Dr. Paul Brooks, chief commercial officer at Oxford Genetics, adds, “The agreement further demonstrates that our business model for early access to our technologies is resonating with the biotherapeutic industry. Through such partnerships we will ultimately deliver real benefits to patients by helping our partners reduce therapeutic development time and achieving earlier market approval.”
According to Brooks, MeiraGTx and Oxford Genetics met at an Innovate UK (governmental) meeting, and from there began their collaboration. “Oxford Genetics was already committed to the process of developing improved AAV vectors, packaging and producer cell lines for the gene therapy industry, of which MeiraGTx is part. This collaboration and licensing agreement allows both companies to pool experience and expertise in this field and accelerate the development of these systems.”
When asked how long it may take to create a fully scalable AAV production system that can satisfy requirements for increased viral vector yields, process robustness and product efficacy, Brooks says the research and development of the AAV vectors, packaging and producer cell lines is expected to take between 12 and 18 months.
He also notes that, “AAV vectors are developed from single-stranded DNA viruses that belong to the Parvoviridae family. This virus is capable of infecting a broad range of host cells, including both dividing and non-dividing cells. In addition, it is a non-pathogenic virus that does not generate an immune response in most patients.

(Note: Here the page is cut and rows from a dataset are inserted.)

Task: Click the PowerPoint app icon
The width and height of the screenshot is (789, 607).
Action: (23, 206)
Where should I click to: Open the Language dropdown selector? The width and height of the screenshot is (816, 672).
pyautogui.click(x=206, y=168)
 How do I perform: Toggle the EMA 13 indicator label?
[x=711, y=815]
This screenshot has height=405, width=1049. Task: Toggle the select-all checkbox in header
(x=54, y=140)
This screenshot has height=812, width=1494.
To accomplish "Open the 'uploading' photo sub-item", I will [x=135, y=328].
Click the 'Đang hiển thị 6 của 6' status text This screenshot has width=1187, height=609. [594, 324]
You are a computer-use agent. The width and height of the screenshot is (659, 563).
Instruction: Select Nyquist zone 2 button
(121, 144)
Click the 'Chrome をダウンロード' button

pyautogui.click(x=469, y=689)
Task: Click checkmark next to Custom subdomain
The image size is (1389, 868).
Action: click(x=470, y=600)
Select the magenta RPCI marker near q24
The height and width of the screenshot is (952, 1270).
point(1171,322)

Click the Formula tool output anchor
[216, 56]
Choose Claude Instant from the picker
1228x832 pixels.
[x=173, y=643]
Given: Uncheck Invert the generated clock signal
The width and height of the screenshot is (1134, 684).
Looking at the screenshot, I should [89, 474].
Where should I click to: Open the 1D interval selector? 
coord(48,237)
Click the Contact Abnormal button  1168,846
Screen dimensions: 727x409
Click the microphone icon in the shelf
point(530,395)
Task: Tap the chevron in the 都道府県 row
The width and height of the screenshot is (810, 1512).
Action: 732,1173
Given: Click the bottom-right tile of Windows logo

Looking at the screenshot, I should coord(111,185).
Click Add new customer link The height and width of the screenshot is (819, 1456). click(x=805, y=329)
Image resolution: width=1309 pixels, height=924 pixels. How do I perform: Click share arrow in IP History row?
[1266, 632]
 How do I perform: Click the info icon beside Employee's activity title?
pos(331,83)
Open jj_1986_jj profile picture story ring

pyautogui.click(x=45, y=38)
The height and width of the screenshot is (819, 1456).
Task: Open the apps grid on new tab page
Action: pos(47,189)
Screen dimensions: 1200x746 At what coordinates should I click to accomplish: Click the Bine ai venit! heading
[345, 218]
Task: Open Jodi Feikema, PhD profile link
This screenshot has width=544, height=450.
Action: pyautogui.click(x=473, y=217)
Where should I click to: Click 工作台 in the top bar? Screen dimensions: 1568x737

“Over the last few years, AAV vectors have emerged as an extremely useful and promising mode of gene delivery. This is owing to the properties of these vectors. AAVs are small, non-enveloped and have only two native genes. Thus [they] can be easily manipulated to develop vectors for different gene therapies. AAV particles are not easily degraded by shear forces, enzymes or solvents. This facilitates easy purification and final formulation of these viral vectors.”
“AAVs are non-pathogenic and have a low immunogenicity. The use of these vectors further reduces the risk of adverse inflammatory reactions. Unlike other viral vectors, such as lentivirus, herpes virus and adenovirus, AAVs are harmless and are not responsible for causing any human disease,” Brooks tells DDNews. “Genetic sequences up to 4000 bp (~4 kb) can be delivered into a patient using AAV vectors.”
As part of the agreement, MeiraGTx gains exclusive, worldwide research and manufacturing rights to novel serotype specific AAV vectors, along with associated packaging and producer cell lines. “We are very excited to begin this collaboration with Oxford Genetics. It’s one of many vital steps that we are taking to meet the demand for a broadening range of gene therapies. We hope that our approach will lead to quicker development of effective new therapies for patients,” commented Dr. Alexandria Forbes, president and CEO of MeiraGTx.
“Both companies see this initial collaboration as the first step in a wider and ongoing collaboration in the development and application of viral vectors and viral production cell lines for gene therapy,” Brooks finishes. “The excitement for us lies in bringing together tremendous talent from both organizations to tackle the challenges facing the efficient production of AAV for use in gene therapy.”